S Felek, H Celik, H Pulat, E Tastan
asthma, giant vocal cord nodule, laryngeal pathology
S Felek, H Celik, H Pulat, E Tastan. Gıant Vocal Cord Nodule. The Internet Journal of Head and Neck Surgery. 2006 Volume 1 Number 1.
Tumors, inflammation, allergy, gas inhalation and drugs can cause upper airway obstruction and dyspnea. Vocal cord nodules usually cause hoarseness. They may also cause dyspnea if they grow to larger sizes. Symptoms of vocal cord nodules may be confused with asthma symptoms. In this article, a case of giant vocal cord nodule, which was misdiagnosed as asthma with symptoms mimicking asthma is discussed.
Vocal cord nodules are benign lesions, which are the most common reasons of dysphonia in children and adults. These lesions are also known as singer's nodule or speaker's nodule. These are mostly seen in young female adults and male teenagers. Vocal cord nodule is the most common reason of chronic dysphonia in 38-78 % of all cases1.
In this paper a rare case of giant vocal cord nodule with respiratory obstruction mimicking asthma was reported with literature review.
A 36 year-old female patient, complaining of dysphonia and dyspnea, admitted to the hospital. The complaints had been present for one year and had been easily exacerbated with a small effort, resulting in wheezing and cough. She admitted to the emergency room due to same complaints twice. Nine months ago, when she came to the emergency room, asthma was diagnosed and oxygen and steroid treatment (intravenous and inhaler) were given. After this treatment, although the complaints of dyspnea and wheezing recovered partially, there was no change in the severity of dysphonia. The major complaints were dyspnea, dysphonia and wheezing.
In the otorhinolaryngological examination, a mass completely obstructing the laryngeal airway was observed. In videolaryngostroboscopic examination, a mass with vascularized and necrotic fields, that originated from 1/3 of anterior left vocal cord was seen. It was protruding from the subglottic region to the supraglottic region especially during expiration and it was preventing the appearance of supraglottic region completely (Figure 1).

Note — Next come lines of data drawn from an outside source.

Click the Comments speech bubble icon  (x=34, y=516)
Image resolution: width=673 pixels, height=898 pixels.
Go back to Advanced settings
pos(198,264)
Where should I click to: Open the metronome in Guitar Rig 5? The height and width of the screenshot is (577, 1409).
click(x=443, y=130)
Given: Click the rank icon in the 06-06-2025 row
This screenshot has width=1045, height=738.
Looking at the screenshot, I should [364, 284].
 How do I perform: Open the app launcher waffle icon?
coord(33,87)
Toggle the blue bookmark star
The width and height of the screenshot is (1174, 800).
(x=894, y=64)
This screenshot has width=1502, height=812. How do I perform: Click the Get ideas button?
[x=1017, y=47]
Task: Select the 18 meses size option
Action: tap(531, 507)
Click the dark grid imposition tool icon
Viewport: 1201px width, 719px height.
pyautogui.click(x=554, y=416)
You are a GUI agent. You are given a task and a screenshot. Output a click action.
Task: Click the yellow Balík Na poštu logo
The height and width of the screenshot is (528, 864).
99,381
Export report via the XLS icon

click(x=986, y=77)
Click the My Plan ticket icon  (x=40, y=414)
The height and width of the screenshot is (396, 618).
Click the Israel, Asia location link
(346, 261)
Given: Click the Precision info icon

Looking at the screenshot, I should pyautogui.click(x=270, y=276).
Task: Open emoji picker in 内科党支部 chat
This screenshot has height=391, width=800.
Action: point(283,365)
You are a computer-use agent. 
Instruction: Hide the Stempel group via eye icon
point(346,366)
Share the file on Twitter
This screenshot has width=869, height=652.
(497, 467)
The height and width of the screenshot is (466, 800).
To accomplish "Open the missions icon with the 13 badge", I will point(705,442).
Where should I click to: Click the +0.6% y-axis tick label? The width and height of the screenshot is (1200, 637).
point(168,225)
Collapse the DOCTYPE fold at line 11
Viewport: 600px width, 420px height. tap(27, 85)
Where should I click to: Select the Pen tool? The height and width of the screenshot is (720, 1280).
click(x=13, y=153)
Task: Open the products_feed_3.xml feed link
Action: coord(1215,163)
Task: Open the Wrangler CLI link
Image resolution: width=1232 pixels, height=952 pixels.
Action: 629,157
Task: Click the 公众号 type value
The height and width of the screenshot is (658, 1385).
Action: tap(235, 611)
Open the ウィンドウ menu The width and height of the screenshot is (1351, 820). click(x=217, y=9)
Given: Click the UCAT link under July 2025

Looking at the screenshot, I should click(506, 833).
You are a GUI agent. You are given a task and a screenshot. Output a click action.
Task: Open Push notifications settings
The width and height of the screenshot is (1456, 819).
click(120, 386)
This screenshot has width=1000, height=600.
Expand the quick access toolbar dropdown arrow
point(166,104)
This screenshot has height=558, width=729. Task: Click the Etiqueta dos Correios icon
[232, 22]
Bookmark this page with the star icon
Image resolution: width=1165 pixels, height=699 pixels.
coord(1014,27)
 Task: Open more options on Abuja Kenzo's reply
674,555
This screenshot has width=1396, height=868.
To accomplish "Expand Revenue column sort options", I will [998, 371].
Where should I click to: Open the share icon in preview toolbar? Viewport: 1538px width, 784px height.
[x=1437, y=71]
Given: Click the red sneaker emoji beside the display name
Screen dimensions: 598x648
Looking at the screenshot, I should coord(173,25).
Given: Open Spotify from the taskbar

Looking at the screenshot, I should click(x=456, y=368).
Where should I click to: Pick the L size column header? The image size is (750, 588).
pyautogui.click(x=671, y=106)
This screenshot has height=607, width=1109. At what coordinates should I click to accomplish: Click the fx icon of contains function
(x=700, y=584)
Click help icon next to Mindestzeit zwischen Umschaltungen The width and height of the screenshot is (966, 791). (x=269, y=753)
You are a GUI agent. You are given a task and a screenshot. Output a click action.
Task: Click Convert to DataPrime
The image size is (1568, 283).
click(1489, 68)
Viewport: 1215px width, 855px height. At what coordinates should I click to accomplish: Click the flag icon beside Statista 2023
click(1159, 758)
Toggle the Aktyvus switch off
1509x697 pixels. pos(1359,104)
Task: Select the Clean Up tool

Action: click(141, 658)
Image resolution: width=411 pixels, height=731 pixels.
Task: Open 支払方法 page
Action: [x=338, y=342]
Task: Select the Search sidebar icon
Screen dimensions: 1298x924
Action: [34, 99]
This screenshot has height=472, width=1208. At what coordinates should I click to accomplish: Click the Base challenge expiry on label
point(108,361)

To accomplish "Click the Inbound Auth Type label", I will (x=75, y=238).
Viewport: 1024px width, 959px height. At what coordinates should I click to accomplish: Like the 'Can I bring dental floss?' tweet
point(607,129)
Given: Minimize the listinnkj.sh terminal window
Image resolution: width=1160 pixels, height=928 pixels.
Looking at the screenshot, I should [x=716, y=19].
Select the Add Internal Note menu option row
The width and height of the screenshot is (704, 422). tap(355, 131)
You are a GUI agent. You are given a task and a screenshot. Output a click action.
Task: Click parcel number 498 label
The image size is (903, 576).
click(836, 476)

The patient was operated urgently. A right-sided vascularized vocal cord mass, which was not seen during videolaryngostroboscopic examination, because of the larger left-sided mass was also observed. The mass was removed with endolaryngeal approach under general anesthesia and without tracheotomy. All symptoms relieved and respiratory function tests were in normal range in the postoperative period. The result of histopathological examination was reported as a nodule of vocal cord (Figure 2).
The etiology of vocal cord nodules is mostly mechanical. Vocal misuse is the major etiological factor in the formation of nodules. This causes mechanical stress and trauma in the junction of anterior and middle thirds of membranous vocal cord. As a result of trauma an injury appears in this field. During healing of this injury, remodeling occurs in lamina propria and epithelium of vocal cord. Remodeling of this tissue results in formation of vocal cord nodules, polyps and cysts(2).
Vocal cord nodules have opaque and symmetrical appearance and mostly originate from the junction of anterior and middle thirds of membranous vocal cord. It may be confused with polyps of this region. The final diagnosis depends on the result of pathological specimen.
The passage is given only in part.